Much of HPC application performance is a memory-bandwidth story, and as the specification table shows, the Graviton4 moves the dial significantly with 16.7% more main-memory bandwidth per core, and a doubling of L2 cache per vCPU which is enabled by the Arm Neoverse V2 core.

In this first blog on the platform, we will examine workloads from a number of HPC domains:

Molecular Dynamics (domain): LAMMPS (workload)
Geosciences: SW4Lite
CFD: OpenFOAM
Cryo-EM: Relion
Weather: WRF

Improvement from AWS Graviton3E to AWS Graviton4

Using AWS Graviton3e (hpc7g.16xlarge) and AWS Graviton4 (r8g.24xlarge) single socket instances we compare improvement between the two generations of CPU.

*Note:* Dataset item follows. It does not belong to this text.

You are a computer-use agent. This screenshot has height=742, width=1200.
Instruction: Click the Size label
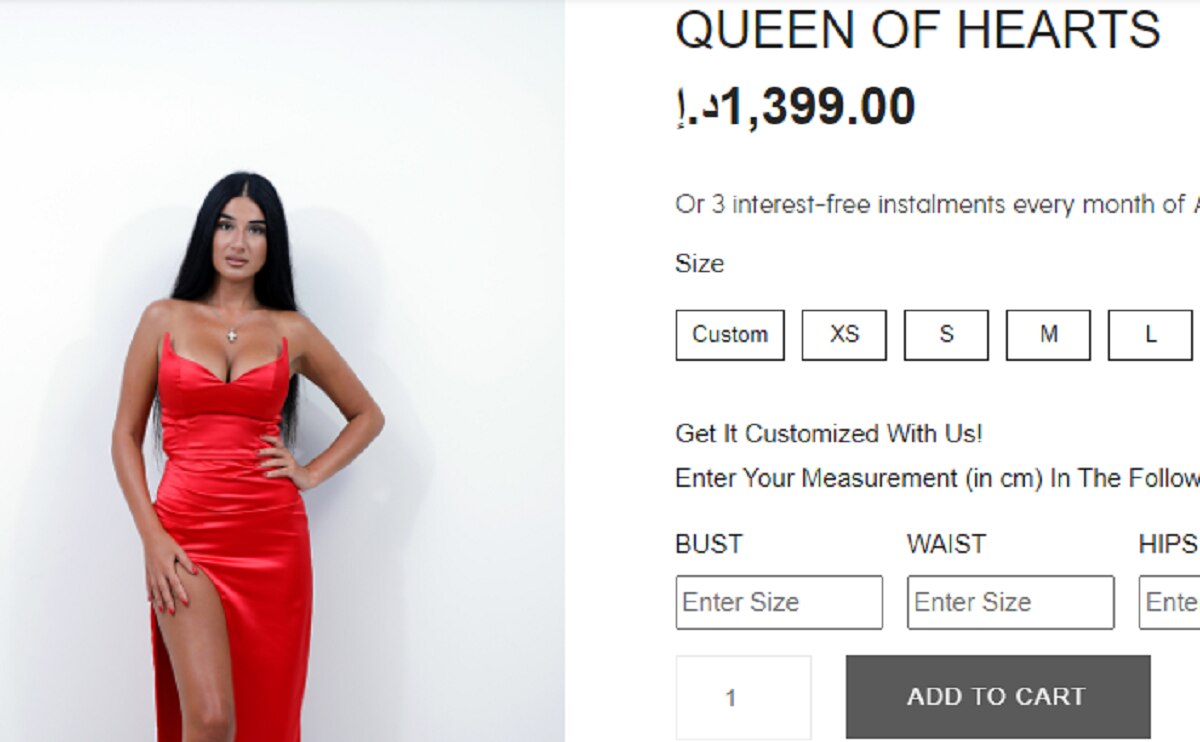click(699, 264)
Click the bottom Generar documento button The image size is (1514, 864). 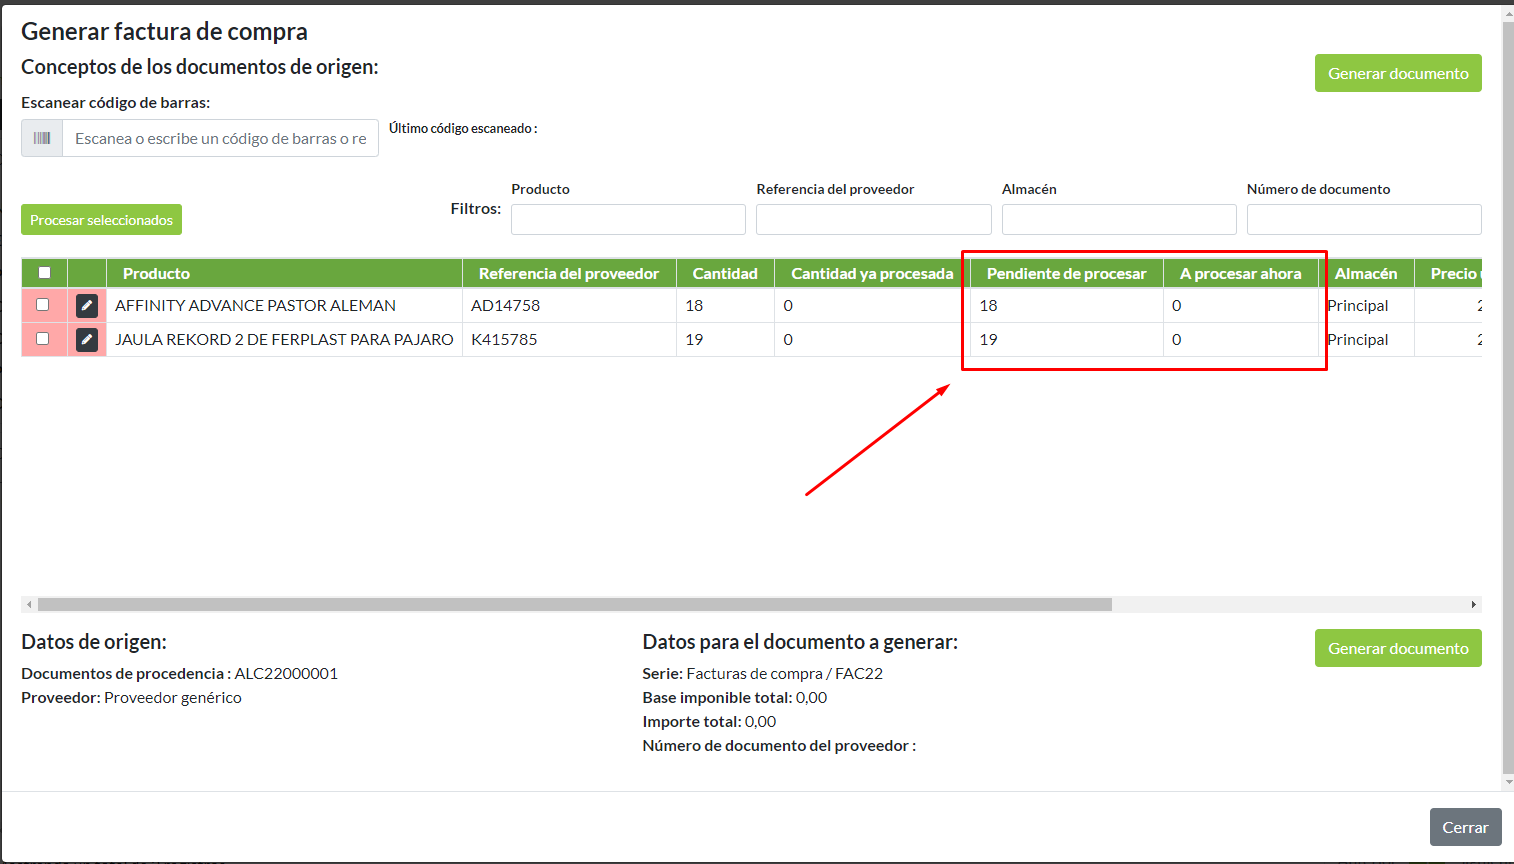click(x=1397, y=648)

While demonstrating the improvement in per-core performance, we caveat that the difference in core (vCPU) count between AWS Graviton3E (64-core) and AWS Graviton4 (96-core) prevents a perfect comparison. Higher core counts can introduce scaling inefficiency due to the testcase being distributed into smaller chunks which may mean higher overheads than running on lower core counts.

Nonetheless, our first chart shows the benchmarks as performance per core (total performance divided by number of cores), as this lets us account for the different number of cores per instance.

AWS Graviton3E is on Rocky Linux 9, and AWS Graviton 4 is on Ubuntu 22.04. Performance is shown as best-of across GNU 13.2 and Arm Compiler for Linux 24.04 – and across the range of MxN (M MPI tasks x N OpenMP), and Open MPI 5.0 and MPICH 4.1, all compiled using Spack (https://github.com/spack/spack) (develop branch, 2024-07).

HPC Workload Comparison Graviton3E to Graviton4

The geomean across this set of workloads gives AWS Graviton4 a +24% per vCPU performance advantage over AWS Graviton3E.

Some of these performance improvements could be anticipated – such as OpenFOAM which, as a CFD application, is widely known to be memory bound and is sure to benefit from ~17% more memory bandwidth per vCPU.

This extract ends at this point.